Task to carry out: The data below should be copied over with complete accuracy.
------ Data provided ------
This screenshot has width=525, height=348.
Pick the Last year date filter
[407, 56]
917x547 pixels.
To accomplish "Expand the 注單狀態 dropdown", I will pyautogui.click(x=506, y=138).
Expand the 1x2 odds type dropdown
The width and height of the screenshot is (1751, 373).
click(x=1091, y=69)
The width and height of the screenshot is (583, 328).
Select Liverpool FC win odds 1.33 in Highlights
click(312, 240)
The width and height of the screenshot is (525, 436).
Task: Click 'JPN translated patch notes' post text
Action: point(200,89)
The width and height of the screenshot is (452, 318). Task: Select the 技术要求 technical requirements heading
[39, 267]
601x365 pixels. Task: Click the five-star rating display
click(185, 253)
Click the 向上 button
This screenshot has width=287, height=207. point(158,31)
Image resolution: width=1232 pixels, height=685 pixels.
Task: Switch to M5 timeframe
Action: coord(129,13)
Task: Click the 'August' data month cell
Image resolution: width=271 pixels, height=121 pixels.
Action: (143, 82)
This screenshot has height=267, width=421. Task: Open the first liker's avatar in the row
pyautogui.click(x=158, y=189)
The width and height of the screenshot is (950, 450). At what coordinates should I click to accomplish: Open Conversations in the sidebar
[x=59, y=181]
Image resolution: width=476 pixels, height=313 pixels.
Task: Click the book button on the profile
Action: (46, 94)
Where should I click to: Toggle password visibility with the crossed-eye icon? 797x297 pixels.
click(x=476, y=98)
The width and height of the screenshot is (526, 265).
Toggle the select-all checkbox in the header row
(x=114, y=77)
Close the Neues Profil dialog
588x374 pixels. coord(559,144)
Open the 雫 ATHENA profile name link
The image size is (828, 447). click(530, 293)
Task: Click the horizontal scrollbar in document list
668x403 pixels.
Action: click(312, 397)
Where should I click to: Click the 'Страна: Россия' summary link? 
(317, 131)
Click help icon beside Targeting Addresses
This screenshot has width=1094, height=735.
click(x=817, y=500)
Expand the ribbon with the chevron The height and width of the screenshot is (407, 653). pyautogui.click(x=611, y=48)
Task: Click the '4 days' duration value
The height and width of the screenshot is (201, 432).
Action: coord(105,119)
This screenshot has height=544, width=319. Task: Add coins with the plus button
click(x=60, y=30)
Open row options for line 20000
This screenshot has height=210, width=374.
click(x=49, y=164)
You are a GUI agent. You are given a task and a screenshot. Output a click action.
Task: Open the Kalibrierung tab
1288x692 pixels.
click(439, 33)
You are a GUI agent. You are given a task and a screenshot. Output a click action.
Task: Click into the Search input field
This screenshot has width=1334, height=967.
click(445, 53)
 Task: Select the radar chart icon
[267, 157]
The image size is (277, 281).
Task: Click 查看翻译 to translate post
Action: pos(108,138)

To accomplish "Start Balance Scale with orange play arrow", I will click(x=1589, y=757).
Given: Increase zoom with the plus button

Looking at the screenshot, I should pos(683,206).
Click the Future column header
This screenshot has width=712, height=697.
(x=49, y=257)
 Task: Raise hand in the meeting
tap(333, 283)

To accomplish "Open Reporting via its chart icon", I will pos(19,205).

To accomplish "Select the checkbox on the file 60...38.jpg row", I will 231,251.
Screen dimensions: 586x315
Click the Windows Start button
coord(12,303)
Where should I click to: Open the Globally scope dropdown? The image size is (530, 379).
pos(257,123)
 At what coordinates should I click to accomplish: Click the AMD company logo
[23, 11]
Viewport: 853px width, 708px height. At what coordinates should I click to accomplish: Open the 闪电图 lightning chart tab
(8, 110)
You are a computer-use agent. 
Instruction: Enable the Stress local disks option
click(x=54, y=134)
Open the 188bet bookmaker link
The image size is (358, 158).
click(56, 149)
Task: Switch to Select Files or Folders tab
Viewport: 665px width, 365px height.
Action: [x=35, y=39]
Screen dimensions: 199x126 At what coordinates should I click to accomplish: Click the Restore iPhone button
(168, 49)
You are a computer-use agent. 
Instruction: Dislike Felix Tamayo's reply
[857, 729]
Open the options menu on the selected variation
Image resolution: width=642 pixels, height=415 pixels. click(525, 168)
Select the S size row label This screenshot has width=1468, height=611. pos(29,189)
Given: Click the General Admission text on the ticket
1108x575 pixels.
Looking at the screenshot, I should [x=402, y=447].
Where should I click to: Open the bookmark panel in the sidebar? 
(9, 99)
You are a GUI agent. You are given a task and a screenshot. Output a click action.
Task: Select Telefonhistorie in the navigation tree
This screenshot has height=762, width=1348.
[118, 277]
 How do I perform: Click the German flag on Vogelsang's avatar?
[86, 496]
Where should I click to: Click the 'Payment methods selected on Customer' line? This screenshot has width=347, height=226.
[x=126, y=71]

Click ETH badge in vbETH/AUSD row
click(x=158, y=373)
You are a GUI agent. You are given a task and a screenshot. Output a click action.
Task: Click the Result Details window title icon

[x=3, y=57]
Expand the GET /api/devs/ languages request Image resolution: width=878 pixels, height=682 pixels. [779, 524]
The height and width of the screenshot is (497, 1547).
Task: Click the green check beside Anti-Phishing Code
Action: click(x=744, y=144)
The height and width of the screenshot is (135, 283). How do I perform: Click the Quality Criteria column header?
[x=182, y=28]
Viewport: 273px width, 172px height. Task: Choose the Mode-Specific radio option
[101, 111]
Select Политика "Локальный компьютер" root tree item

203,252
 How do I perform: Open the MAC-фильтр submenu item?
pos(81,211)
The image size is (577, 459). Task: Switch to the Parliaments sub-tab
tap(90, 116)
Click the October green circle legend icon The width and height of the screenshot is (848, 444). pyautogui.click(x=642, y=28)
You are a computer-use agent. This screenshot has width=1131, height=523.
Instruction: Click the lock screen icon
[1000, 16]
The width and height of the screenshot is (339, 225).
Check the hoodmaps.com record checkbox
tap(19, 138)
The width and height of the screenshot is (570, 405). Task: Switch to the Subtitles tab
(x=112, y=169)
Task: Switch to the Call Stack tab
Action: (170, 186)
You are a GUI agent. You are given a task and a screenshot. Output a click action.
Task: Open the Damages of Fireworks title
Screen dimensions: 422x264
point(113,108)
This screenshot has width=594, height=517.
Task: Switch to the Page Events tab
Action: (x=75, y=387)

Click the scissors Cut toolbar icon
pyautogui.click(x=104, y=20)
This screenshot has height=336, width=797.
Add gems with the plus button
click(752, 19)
------
Exercise response:
This screenshot has width=525, height=348.
Pick the Last year date filter
[407, 56]
917x547 pixels.
To accomplish "Expand the 注單狀態 dropdown", I will pyautogui.click(x=506, y=138).
Expand the 1x2 odds type dropdown
The width and height of the screenshot is (1751, 373).
click(x=1091, y=69)
The width and height of the screenshot is (583, 328).
Select Liverpool FC win odds 1.33 in Highlights
click(312, 240)
The width and height of the screenshot is (525, 436).
Task: Click 'JPN translated patch notes' post text
Action: point(200,89)
The width and height of the screenshot is (452, 318). Task: Select the 技术要求 technical requirements heading
[39, 267]
601x365 pixels. Task: Click the five-star rating display
click(185, 253)
Click the 向上 button
This screenshot has width=287, height=207. point(158,31)
Image resolution: width=1232 pixels, height=685 pixels.
Task: Switch to M5 timeframe
Action: coord(129,13)
Task: Click the 'August' data month cell
Image resolution: width=271 pixels, height=121 pixels.
Action: (143, 82)
This screenshot has height=267, width=421. Task: Open the first liker's avatar in the row
pyautogui.click(x=158, y=189)
The width and height of the screenshot is (950, 450). At what coordinates should I click to accomplish: Open Conversations in the sidebar
[x=59, y=181]
Image resolution: width=476 pixels, height=313 pixels.
Task: Click the book button on the profile
Action: (46, 94)
Where should I click to: Toggle password visibility with the crossed-eye icon? 797x297 pixels.
click(x=476, y=98)
The width and height of the screenshot is (526, 265).
Toggle the select-all checkbox in the header row
(x=114, y=77)
Close the Neues Profil dialog
588x374 pixels. coord(559,144)
Open the 雫 ATHENA profile name link
The image size is (828, 447). click(530, 293)
Task: Click the horizontal scrollbar in document list
668x403 pixels.
Action: click(312, 397)
Where should I click to: Click the 'Страна: Россия' summary link? 
(317, 131)
Click help icon beside Targeting Addresses
This screenshot has width=1094, height=735.
click(x=817, y=500)
Expand the ribbon with the chevron The height and width of the screenshot is (407, 653). pyautogui.click(x=611, y=48)
Task: Click the '4 days' duration value
The height and width of the screenshot is (201, 432).
Action: coord(105,119)
This screenshot has height=544, width=319. Task: Add coins with the plus button
click(x=60, y=30)
Open row options for line 20000
This screenshot has height=210, width=374.
click(x=49, y=164)
You are a GUI agent. You are given a task and a screenshot. Output a click action.
Task: Open the Kalibrierung tab
1288x692 pixels.
click(439, 33)
You are a GUI agent. You are given a task and a screenshot. Output a click action.
Task: Click into the Search input field
This screenshot has width=1334, height=967.
click(445, 53)
 Task: Select the radar chart icon
[267, 157]
The image size is (277, 281).
Task: Click 查看翻译 to translate post
Action: pos(108,138)

To accomplish "Start Balance Scale with orange play arrow", I will click(x=1589, y=757).
Given: Increase zoom with the plus button

Looking at the screenshot, I should pos(683,206).
Click the Future column header
This screenshot has width=712, height=697.
(x=49, y=257)
 Task: Raise hand in the meeting
tap(333, 283)

To accomplish "Open Reporting via its chart icon", I will pos(19,205).

To accomplish "Select the checkbox on the file 60...38.jpg row", I will 231,251.
Screen dimensions: 586x315
Click the Windows Start button
coord(12,303)
Where should I click to: Open the Globally scope dropdown? The image size is (530, 379).
pos(257,123)
 At what coordinates should I click to accomplish: Click the AMD company logo
[23, 11]
Viewport: 853px width, 708px height. At what coordinates should I click to accomplish: Open the 闪电图 lightning chart tab
(8, 110)
You are a computer-use agent. 
Instruction: Enable the Stress local disks option
click(x=54, y=134)
Open the 188bet bookmaker link
The image size is (358, 158).
click(56, 149)
Task: Switch to Select Files or Folders tab
Viewport: 665px width, 365px height.
Action: [x=35, y=39]
Screen dimensions: 199x126 At what coordinates should I click to accomplish: Click the Restore iPhone button
(168, 49)
You are a computer-use agent. 
Instruction: Dislike Felix Tamayo's reply
[857, 729]
Open the options menu on the selected variation
Image resolution: width=642 pixels, height=415 pixels. click(525, 168)
Select the S size row label This screenshot has width=1468, height=611. pos(29,189)
Given: Click the General Admission text on the ticket
1108x575 pixels.
Looking at the screenshot, I should [x=402, y=447].
Where should I click to: Open the bookmark panel in the sidebar? 
(9, 99)
You are a GUI agent. You are given a task and a screenshot. Output a click action.
Task: Select Telefonhistorie in the navigation tree
This screenshot has height=762, width=1348.
[118, 277]
 How do I perform: Click the German flag on Vogelsang's avatar?
[86, 496]
Where should I click to: Click the 'Payment methods selected on Customer' line? This screenshot has width=347, height=226.
[x=126, y=71]

Click ETH badge in vbETH/AUSD row
click(x=158, y=373)
You are a GUI agent. You are given a task and a screenshot. Output a click action.
Task: Click the Result Details window title icon

[x=3, y=57]
Expand the GET /api/devs/ languages request Image resolution: width=878 pixels, height=682 pixels. [779, 524]
The height and width of the screenshot is (497, 1547).
Task: Click the green check beside Anti-Phishing Code
Action: click(x=744, y=144)
The height and width of the screenshot is (135, 283). How do I perform: Click the Quality Criteria column header?
[x=182, y=28]
Viewport: 273px width, 172px height. Task: Choose the Mode-Specific radio option
[101, 111]
Select Политика "Локальный компьютер" root tree item

203,252
 How do I perform: Open the MAC-фильтр submenu item?
pos(81,211)
The image size is (577, 459). Task: Switch to the Parliaments sub-tab
tap(90, 116)
Click the October green circle legend icon The width and height of the screenshot is (848, 444). pyautogui.click(x=642, y=28)
You are a computer-use agent. This screenshot has width=1131, height=523.
Instruction: Click the lock screen icon
[1000, 16]
The width and height of the screenshot is (339, 225).
Check the hoodmaps.com record checkbox
tap(19, 138)
The width and height of the screenshot is (570, 405). Task: Switch to the Subtitles tab
(x=112, y=169)
Task: Switch to the Call Stack tab
Action: (170, 186)
You are a GUI agent. You are given a task and a screenshot. Output a click action.
Task: Open the Damages of Fireworks title
Screen dimensions: 422x264
point(113,108)
This screenshot has width=594, height=517.
Task: Switch to the Page Events tab
Action: (x=75, y=387)

Click the scissors Cut toolbar icon
pyautogui.click(x=104, y=20)
This screenshot has height=336, width=797.
Add gems with the plus button
click(752, 19)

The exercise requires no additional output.